一些DR基因功能激活或缺失的植物会因免疫的持续激活而表现出细胞死亡表型，又称为类病斑突变体（Lesion Mimic Mutant, lmm），因时常伴有持续的免疫激活和细胞死亡而使作物对不同病原物抗性均有不同程度提升，水稻中spl11、spl28、Lrd6-6、oscul3a、ebr1等同时表现出对白叶枯病和稻瘟病的广谱抗性［56］。

1.5 其他水稻病害的广谱抗性研究

除抗稻瘟病和白叶枯病的R基因外，人们目前尚未发现抗其他水稻病害的R基因，只是鉴定出了许多抗其他水稻病害的QTL，其中一些QTL已被分离并对其分子机理进行了研究。这些QTL基因对水稻纹枯病、水稻稻曲病、水稻条纹叶枯病、水稻黑条矮缩病或其他水稻病害表现中等抗性。目前已检测到50多个水稻纹枯病抗性QTL，其中，qSB-9TQ和qSB-11LE已初步定位；人们在除了第7和第9染色体外的至少10条水稻染色体上可检测到抗稻曲病QTLs，但未见进一步定位［7］。目前至少已鉴定出6个抗条纹叶枯病主效QTLs，在这些定位的QTL中，只有抗纹枯病的qSTV11KAS（名为STV11）被克隆，其编码一种磺基转移酶，能够催化水杨酸转化为磺化水杨酸，且大量的籼-籼稻品种而非粳-粳稻品种含有功能性STV11，这与大多数粳-粳稻品种更易感染条纹病毒的发现一致［57］。除STV11以外，其他QTLs均未被克隆，抗病机理研究报道亦寥寥无几。目前，对这些病害的研究更多集中在病原菌的分离鉴定、菌株的致病能力分析以及不同水稻对有毒菌株的抗性分析等［58-61］。

2 水稻广谱抗病研究的机遇和挑战

我国是人口大国，解决好粮食安全生产问题一直是我国经济和农业的关键问题。根据《全国农业可持续发展规划（2015—2030年）》，农业部出台了围绕创新、开放、共享绿色发展理念的行动方案，绿色生产成为我国未来农业发展趋势。为实现作物病害的绿色生态调控、保障农业绿色可持续发展，国家在植物保护、病害绿色可持续防控上继续加大资助力度，以国家自然科学基金委员会为例，2019年在植物保护学科领域资助各类项目360余项，金额达1.7亿元［15］。

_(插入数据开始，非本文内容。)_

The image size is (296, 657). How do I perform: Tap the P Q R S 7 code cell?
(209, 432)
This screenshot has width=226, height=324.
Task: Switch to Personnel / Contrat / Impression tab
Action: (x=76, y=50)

政策引导和资金投入推动了我国作物广谱抗病研究的发展，国际、国内合作搭建了优良先进的研究平台，引进技术结合自身创新，我国在植物抗病机理研究上取得了瞩目成就，诸如首次解析了植物抗病小体（Resistosome）的蛋白复合体结构及其介导的免疫激活新机制、抗病与产量平衡、水稻对病毒抗性调控等［14-15］。以基因编辑—间隔短回文重复序列（Clustered Regularly Interspaced Short Palindromic Repeat, CRISPR）为代表的基因改造技术在水稻新资源创制中的重要性越来越显著。对pi21基因或同时对Pita、Pi2和ERF922三个基因进行编辑，都能获得对稻瘟病抗性显著提高的水稻新种质；对水稻Xa13以及SWEET11/13/14等基因进行编辑，创制了白叶枯抗性增强的水稻［62-63］。

基于广谱抗病机理的研究，人们发现多数QTL和DR基因表现出广谱抗性且不影响植株生长或产量，在水稻品种改良中具有潜在利用价值。2018年，Ranf尝试将EFR 或XA21等PRRs转化到感病品种中，结果受体的抗病性、甚至是广谱抗性就能提高，说明PRRs下游的调控模块具有较高的保守性。基于PRRs下游调控模块的保守性，将模式植物中鉴定到的PRRs转化到作物中，可望达到提高作物广谱抗病性的目标［64］。田间试验表明bsr-d1和bsr-k1基因不影响关键农艺性状或产量，成为水稻育种的潜在候选者［15］。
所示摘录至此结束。